▶ Exercise details:
In the passage on the Doctor Who theme music, reproduce everything from "If anyone ever" down to "their plans now.".

▶ Supplied text:
-- START --

If anyone ever did actually watch Doctor Who from behind the 'sofa', then it's a fair bet that the second track of Music From BBC Children's Programmes would have sent them scurrying right back there. As the upbeat sound of the Play Away cast getting down home and funky about opening umbrellas indoors fades out, in comes that electronic sting familiar to an entire generation for following countless instances of Tom Baker doing his 'alarmed' face while a booming voice announced that there was nothing he could do to stop their plans now.

Yes, it's the original version of the Doctor Who theme music, although not quite the original. Over the course of the Doctor Who's up-to-then ten year history, The BBC Radiophonic Workshop's original arrangement had been regularly rejigged as and when successive production teams elected to wield the time-honoured 'new broom'. It had been bolstered by the addition of new-fangled electronic 'spangles' as the fans insist on calling them - which is especially confusing when you're in the middle of an already all-over-the-place narrative that has already made several mentions of the sweets of the same name - and indeed that aforementioned cliffhanger-enhancing sting. It had been remixed into something approaching a rough approximation of stereo, and the full-length Tardis take-off effect had been pasted into the background halfway through. And even that's just the obvious rememberable-off-the-top-of-your-head stuff. In short, although the same basic original recording was still there somewhere underneath it all, in many ways it was actually a different version to the simpler, sparser one that had bookended episodes in the black and white era.

-- END --

[Lines on finding words and elements]
-- START --

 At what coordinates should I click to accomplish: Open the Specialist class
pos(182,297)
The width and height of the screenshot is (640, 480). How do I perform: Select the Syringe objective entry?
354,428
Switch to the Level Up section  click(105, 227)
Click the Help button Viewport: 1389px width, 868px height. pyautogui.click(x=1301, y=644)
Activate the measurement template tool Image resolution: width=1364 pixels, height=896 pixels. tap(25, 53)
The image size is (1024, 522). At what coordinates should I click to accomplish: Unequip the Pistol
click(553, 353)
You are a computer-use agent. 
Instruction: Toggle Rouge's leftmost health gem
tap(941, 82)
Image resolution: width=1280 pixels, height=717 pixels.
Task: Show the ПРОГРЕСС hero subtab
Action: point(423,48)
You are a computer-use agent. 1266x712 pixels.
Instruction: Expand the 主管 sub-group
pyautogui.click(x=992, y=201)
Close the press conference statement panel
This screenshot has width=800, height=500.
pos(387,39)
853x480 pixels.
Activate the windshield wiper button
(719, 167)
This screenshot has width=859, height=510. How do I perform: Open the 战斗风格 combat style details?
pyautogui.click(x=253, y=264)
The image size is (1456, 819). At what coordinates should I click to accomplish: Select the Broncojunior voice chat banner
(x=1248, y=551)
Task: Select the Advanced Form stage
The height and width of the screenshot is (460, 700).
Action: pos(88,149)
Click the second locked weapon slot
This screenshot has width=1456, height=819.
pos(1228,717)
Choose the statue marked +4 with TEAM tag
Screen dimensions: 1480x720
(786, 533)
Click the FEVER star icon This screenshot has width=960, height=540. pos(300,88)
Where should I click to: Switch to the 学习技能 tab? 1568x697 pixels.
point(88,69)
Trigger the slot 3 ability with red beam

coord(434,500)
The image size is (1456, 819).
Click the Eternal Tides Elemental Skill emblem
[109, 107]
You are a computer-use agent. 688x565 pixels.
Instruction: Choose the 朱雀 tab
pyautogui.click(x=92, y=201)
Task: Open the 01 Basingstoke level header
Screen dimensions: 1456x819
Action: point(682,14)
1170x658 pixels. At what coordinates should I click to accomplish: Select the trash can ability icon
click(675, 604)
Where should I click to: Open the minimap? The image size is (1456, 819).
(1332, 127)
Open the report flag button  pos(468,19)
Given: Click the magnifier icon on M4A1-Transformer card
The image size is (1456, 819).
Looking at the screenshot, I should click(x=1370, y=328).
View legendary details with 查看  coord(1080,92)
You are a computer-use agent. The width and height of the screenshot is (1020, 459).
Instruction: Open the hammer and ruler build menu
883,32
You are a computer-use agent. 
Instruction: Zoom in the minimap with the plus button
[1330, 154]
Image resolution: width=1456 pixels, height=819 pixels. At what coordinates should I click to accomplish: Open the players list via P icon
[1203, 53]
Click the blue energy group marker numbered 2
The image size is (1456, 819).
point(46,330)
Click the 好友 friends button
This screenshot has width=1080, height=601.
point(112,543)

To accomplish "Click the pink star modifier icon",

-- END --

▶ The solution:
If anyone ever did actually watch Doctor Who from behind the 'sofa', then it's a fair bet that the second track of Music From BBC Children's Programmes would have sent them scurrying right back there. As the upbeat sound of the Play Away cast getting down home and funky about opening umbrellas indoors fades out, in comes that electronic sting familiar to an entire generation for following countless instances of Tom Baker doing his 'alarmed' face while a booming voice announced that there was nothing he could do to stop their plans now.